There was plenty more folky doings besides this during the day on smaller stages, including some real highlights which showed the full range from traditionalism to modernism, often all in one go. Mountain Man – in fact an all-female a capella trio from Vermont – mixed hip banter with the most shiveringly lovely and ancient-feeling harmonies. Their charismatic but cryptic New England fellow countryman Sam Amidon had none of the electronic/ classical trappings of his collaborations with Nico Muhly and co, allowing his powerful voice to shine on a series of traditional songs.

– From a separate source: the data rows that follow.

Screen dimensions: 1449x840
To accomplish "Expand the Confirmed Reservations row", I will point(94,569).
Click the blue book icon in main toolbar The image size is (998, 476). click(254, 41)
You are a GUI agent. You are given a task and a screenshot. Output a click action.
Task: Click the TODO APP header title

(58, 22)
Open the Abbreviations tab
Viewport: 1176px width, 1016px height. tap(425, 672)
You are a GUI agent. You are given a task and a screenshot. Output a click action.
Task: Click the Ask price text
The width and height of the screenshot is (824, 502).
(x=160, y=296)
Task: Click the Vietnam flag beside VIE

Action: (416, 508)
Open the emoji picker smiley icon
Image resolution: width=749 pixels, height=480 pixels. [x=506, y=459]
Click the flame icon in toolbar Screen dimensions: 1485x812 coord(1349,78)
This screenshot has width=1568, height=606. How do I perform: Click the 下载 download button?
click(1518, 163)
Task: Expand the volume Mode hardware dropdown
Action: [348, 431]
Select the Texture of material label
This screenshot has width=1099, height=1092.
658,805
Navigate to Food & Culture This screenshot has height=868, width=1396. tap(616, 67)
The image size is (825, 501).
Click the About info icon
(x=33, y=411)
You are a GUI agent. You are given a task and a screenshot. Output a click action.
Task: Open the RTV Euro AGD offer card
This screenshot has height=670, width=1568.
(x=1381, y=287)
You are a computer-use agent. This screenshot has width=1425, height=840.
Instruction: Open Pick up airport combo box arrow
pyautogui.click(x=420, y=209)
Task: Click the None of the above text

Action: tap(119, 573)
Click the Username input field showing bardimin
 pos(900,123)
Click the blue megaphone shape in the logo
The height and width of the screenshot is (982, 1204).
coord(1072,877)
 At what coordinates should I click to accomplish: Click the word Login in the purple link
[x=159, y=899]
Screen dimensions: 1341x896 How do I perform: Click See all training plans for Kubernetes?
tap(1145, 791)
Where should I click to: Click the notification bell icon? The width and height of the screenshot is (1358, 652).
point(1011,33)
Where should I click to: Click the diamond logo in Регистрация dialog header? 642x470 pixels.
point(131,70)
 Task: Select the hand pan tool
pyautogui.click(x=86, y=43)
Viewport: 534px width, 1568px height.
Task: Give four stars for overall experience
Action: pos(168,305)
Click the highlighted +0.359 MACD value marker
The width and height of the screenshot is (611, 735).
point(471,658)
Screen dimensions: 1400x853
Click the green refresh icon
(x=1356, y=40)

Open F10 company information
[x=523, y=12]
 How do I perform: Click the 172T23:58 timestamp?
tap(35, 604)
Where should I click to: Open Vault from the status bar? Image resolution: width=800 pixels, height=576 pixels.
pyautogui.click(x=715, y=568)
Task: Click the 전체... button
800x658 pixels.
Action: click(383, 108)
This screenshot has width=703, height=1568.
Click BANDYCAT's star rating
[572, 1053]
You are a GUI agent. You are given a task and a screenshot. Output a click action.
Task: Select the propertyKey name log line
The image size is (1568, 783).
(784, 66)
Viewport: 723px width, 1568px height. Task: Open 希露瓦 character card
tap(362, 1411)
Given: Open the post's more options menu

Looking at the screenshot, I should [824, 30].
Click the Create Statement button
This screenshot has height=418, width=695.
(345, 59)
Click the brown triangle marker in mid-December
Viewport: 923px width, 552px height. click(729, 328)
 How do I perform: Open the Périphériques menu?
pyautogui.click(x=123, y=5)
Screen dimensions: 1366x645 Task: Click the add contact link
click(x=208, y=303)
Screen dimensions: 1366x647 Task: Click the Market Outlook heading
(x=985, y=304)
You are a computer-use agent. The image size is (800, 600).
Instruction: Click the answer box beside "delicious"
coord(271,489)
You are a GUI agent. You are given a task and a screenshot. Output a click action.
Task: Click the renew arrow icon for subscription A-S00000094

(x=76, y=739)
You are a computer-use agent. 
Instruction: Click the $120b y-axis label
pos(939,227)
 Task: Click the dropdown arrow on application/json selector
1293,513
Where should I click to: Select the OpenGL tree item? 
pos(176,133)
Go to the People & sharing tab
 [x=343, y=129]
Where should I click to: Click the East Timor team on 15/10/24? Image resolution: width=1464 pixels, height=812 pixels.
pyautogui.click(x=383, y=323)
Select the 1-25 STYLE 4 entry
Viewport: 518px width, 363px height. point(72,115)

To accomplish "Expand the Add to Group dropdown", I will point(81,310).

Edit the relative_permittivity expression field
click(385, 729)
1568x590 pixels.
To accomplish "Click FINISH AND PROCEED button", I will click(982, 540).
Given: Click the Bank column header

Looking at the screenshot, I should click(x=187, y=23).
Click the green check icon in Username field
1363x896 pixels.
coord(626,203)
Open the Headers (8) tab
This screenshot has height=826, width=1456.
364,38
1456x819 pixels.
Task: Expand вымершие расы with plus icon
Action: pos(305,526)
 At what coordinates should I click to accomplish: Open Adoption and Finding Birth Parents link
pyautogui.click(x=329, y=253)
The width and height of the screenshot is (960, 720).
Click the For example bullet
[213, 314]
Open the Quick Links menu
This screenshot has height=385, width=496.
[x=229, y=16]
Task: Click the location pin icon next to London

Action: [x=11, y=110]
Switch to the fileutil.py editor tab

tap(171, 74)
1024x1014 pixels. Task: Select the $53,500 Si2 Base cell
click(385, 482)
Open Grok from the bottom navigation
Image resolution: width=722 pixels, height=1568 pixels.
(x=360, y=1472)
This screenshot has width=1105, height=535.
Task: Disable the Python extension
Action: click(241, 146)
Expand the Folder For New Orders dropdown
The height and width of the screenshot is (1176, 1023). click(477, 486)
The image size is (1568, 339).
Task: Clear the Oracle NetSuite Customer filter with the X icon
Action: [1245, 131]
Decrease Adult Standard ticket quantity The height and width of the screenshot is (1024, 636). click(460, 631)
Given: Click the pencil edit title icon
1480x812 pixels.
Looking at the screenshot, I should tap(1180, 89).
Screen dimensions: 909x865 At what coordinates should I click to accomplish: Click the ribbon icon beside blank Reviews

The ginger-moustachioed John Smith demonstrated an equally manly larynx not only on a set of English folk songs, but on covers of “Singin' in the Rain” and Terence Trent D'Arby's 1980s soul hit “Sign Your Name”, both delivered dead straight and both delighting a mid-afternoon audience. Later at night the Balearic Folk Orchestra, convened by Stephen Cracknell of the Memory Band, had an audience dancing to equally non-ironic acoustic cover versions of dance hits, including spectacular takes on “Where Love Lives” by Alison Limerick and Grace Jones's “La vie en rose”.
So it continued: the swooning English pastoral mini chamber-orchestra Message To Bears stole hearts at lunchtime, while the massed arrangements of Danish multi-instrumentalists Efterklang and the constantly-evolving mutant dubstep of James Blake sent ravers into raptures late at night. The delightfully named Cock Diesel soundsystem played rare and astounding psychedelic rock singles while showing a montage of motorcycle movies, while poetic indie band Wild Beasts showed real power and clearly won a fair few new fans. An extensive programme of science and literary talks, too, was far more than mere tacking on of worthy culture but was frequently packed with fully engaged audiences.
If by 4am Sunday night there was a looming sense of weariness and dread about the packing, trudging and driving that was to follow the next day, again the distractions kept it at bay. To be surrounded by a knowledgeable and energetic crowd who were ready to have their eyes opened to such a variety of culture – not in a hip, chasing-the-latest-thing way, either – was a pleasure and a privilege, and even the mud couldn't spoil that.